Insights from self-organizing maps for predicting accessibility demand for healthcare infrastructure
Martino Tran and
No yngx4, SocArXiv from Center for Open Science
As urban populations grow worldwide, it becomes increasingly important to critically analyse accessibility – the ease with which residents can reach key places or opportunities. The combination of ‘big data’ and advances in computational techniques such as machine learning (ML) could be a boon for urban accessibility studies, yet their application remains limited in this field. In this study, we aim to more robustly relate socio-economic factors to healthcare accessibility across a city experiencing rapid population growth, using a novel combination of clustering methods. We applied a powerful ML clustering tool, the self-organising map (SOM), in conjunction with principal component analysis (PCA), to examine how income shifts over time (2016–2022) could affect accessibility equity to healthcare for senior populations (65+ years) in the City of Surrey, Canada.

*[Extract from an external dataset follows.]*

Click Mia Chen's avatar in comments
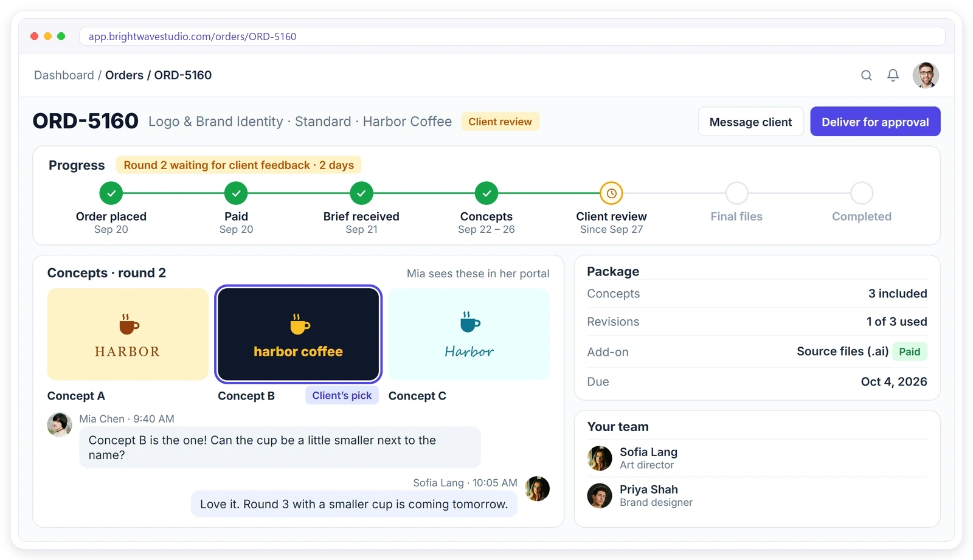Screen dimensions: 973x560 (x=60, y=424)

We characterised accessibility levels to hospitals and walk-in clinics using door-to-door travel times, and combined this with high-resolution census data. Higher income clusters are projected to become more prevalent across the city over the study period, in some cases incurring into previously low income areas. However, low income clusters have on average much better accessibility to healthcare facilities than high income clusters, and their accessibility levels are projected to increase between 2016 and 2022. By attributing temporal differences through cross-term analysis, we show that population growth will be the biggest accessibility challenge in neighbourhoods with existing access to healthcare, whereas income change (both positive and negative) will be most challenging in poorly connected neighbourhoods. A dual accessibility problem may therefore arise in Surrey. First, large senior populations will reside in areas with access to numerous, and close-by, clinics, putting pressure on existing facilities for specialised services. Second, lower-income seniors will increasingly reside in areas poorly connected to healthcare services; since these populations are likely to be highly reliant on public transportation, accessibility equity may suffer. To our knowledge, this study is the first to apply a combination of PCA and SOM techniques in the context of urban accessibility, and it demonstrates the value of this clustering approach for drawing planning policy recommendations from large multivariate datasets.